» **EXERCISE INSTRUCTIONS**
From the records below, please print only the lines from the one containing "Task: Expand the Settings section" through the one containing "Instruction: Expand the", both included. Skip the pictures.

» **AVAILABLE RECORDS**
◇ ◇ ◇ ◇ ◇ ◇ ◇

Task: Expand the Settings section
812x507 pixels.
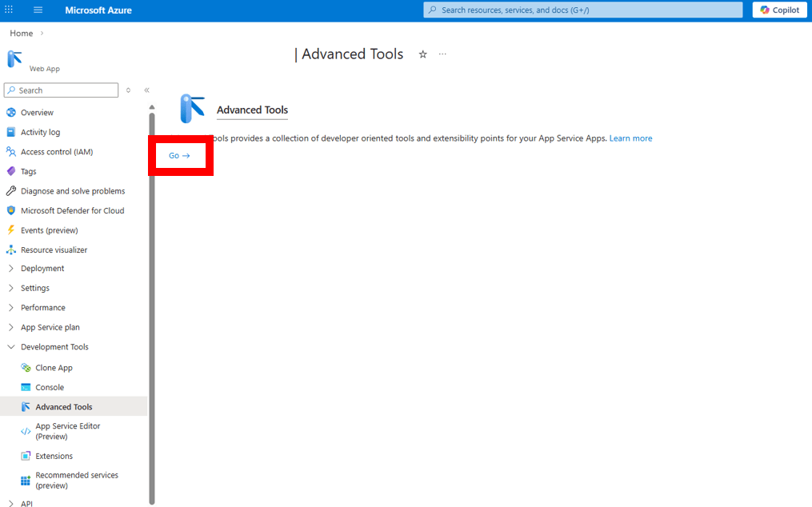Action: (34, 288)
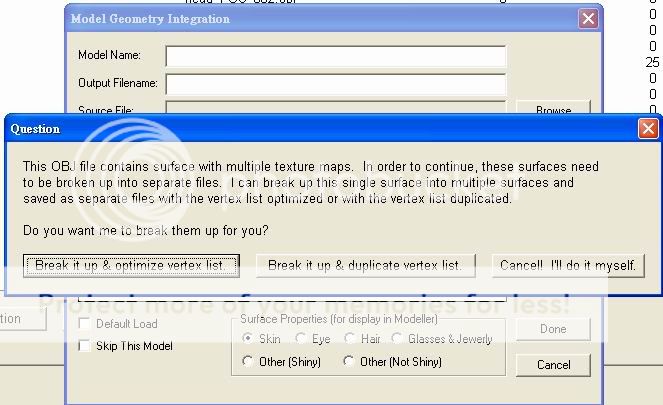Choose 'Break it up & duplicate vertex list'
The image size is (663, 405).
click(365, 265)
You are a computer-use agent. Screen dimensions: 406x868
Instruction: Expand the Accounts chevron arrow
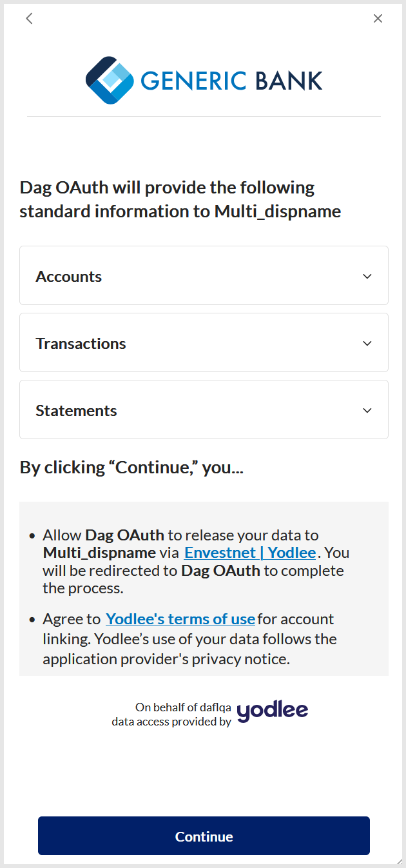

◇ ◇ ◇ ◇ ◇ ◇ ◇

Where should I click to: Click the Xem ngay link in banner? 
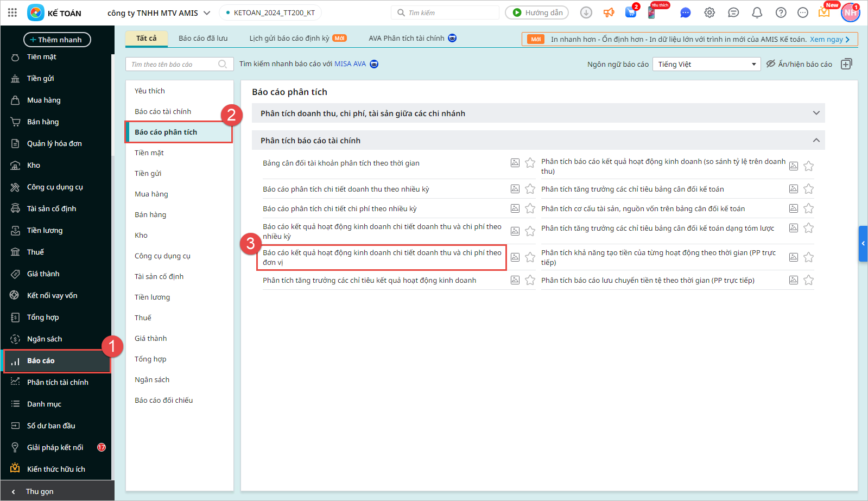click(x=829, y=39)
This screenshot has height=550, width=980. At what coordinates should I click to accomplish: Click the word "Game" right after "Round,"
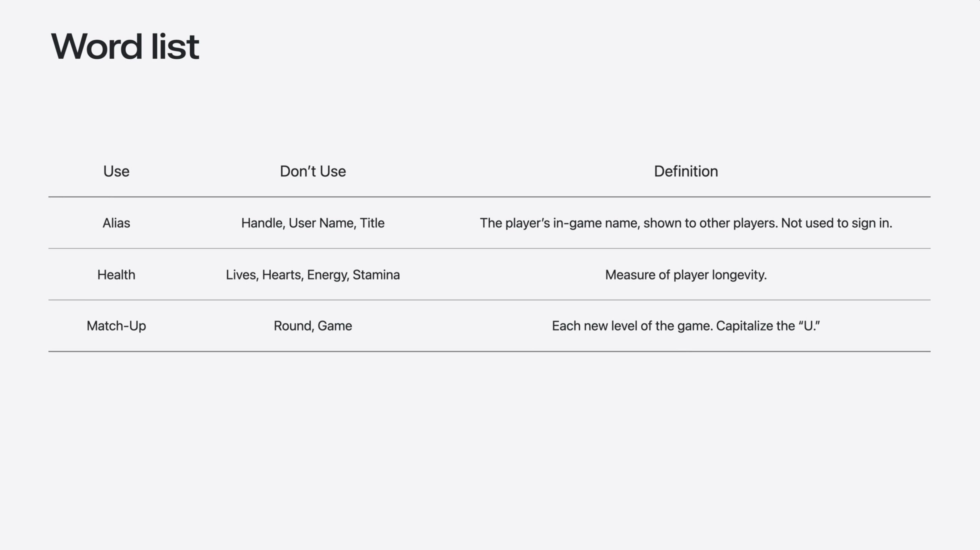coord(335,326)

◇ ◇ ◇ ◇ ◇ ◇ ◇

» **TASK OUTPUT**
Task: Expand the Settings section
812x507 pixels.
Action: (34, 288)
Choose 'Break it up & duplicate vertex list'
The image size is (663, 405).
click(365, 265)
You are a computer-use agent. Screen dimensions: 406x868
Instruction: Expand the Accounts chevron arrow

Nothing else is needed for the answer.